On Tue, Jan 8, 2019 at 7:17 AM Benjamin Berg <bberg(a)redhat.com> wrote:
On Tue, 2019-01-08 at 12:33 +0100, Miroslav Suchý wrote:
> Dne 08. 01. 19 v 11:35 Nicolas Mailhot napsal(a):
> > *which* *do* *not* *permit* *or* *no* *longer* *permit* *the*
> > *identification* *of* *data* *subjects*
>
> How do you identify data subject solely on UUID?
You also inherently collect information such as the IP and the
timestamp of the request which in principle permits identification. You
could for example collect the IP from Fedora account logins and one of
these pings. This way you can de-anonymise the data collected for the
UUID.
We can certainly implement a setup that does not collect or store the
UUID together with the IP address or timestamp. Send the UUID as a
HTTP header, don't log it, send the UUID off to a counting service
(*). If we make sure the UUID is protected in transit, sent only to
our own servers (or servers configured by the user), and not collected
or stored in a personally identifiable way, I suspect that we're
meeting our obligations under the GDPR, though we'd need to
double-check any selected solution carefully.
That being said, certainly some users might still have an issue with
having a UUID sent to Fedora servers even if we are meeting our legal
obligations.
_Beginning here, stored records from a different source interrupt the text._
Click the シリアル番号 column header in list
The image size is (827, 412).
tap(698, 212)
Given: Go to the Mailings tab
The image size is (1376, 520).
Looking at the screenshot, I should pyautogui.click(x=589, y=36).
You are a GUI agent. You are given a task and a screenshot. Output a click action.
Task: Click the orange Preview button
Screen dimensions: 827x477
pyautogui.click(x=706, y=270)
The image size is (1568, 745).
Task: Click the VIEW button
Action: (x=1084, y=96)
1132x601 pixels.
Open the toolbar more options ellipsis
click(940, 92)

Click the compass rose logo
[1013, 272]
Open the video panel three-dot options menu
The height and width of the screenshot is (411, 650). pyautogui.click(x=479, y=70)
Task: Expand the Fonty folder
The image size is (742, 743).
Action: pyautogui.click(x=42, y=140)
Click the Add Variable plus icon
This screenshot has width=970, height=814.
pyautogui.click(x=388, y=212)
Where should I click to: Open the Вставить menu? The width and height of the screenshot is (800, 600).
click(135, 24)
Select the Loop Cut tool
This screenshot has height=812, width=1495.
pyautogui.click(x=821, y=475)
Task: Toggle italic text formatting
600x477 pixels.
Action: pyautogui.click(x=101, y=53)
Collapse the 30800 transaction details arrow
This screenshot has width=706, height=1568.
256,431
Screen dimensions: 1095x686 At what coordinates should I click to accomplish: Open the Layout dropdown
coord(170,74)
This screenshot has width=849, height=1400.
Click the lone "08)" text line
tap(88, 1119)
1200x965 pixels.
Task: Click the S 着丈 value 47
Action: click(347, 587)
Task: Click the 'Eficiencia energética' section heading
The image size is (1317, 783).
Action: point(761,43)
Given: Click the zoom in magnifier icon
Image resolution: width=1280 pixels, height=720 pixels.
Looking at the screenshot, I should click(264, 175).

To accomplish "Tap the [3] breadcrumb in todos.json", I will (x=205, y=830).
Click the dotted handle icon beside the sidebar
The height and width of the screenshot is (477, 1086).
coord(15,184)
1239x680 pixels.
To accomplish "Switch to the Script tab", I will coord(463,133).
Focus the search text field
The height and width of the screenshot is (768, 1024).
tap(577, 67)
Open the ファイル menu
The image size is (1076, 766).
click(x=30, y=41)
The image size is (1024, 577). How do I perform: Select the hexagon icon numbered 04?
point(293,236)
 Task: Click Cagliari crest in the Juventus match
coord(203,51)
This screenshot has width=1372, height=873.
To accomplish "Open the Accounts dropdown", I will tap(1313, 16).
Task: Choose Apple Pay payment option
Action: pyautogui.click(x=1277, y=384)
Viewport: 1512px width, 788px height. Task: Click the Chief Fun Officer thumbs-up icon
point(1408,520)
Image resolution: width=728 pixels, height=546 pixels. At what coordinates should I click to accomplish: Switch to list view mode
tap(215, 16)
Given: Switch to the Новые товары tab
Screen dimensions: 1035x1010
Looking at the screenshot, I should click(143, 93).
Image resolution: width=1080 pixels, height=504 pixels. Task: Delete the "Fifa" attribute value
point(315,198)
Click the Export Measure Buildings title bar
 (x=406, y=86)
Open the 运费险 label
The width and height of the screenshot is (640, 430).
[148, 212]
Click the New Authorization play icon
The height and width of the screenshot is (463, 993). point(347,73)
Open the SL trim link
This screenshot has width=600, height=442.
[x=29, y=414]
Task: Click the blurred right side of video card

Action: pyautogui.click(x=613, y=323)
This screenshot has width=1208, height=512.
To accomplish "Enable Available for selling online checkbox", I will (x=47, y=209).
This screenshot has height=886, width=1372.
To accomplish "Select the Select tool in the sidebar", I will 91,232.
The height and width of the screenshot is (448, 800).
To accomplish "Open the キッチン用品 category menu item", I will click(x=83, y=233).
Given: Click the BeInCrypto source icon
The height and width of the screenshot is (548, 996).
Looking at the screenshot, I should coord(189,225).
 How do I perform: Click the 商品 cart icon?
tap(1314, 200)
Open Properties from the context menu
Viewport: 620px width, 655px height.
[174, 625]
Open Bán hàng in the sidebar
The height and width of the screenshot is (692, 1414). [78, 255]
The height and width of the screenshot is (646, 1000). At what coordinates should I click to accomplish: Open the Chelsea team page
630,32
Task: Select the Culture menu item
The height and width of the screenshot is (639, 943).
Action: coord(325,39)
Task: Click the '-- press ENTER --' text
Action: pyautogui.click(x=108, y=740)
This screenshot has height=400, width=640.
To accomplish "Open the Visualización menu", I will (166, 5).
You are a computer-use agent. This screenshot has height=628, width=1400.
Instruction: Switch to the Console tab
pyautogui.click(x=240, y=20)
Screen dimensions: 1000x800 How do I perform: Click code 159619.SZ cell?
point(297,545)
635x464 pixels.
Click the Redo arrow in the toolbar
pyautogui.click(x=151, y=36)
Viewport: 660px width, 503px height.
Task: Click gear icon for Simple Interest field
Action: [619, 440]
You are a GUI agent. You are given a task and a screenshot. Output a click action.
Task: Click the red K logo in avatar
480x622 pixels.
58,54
What we say we are doing with the data might not
correspond to reality in case of a security breach or court order. For
this reason, the first_time_this_week=1 option that Lennart and
Benjamin mentioned has some appeal to me - it would avoid the need for
extra opt-in/out screens, confusing text, etc. It would also allow any
yum repository to do counting the same way - not just our own
repositories.
Owen
(*) implementation left to your imagination. Store a hash of the UUID
for a week then discard. Use HyperLogLog. Etc.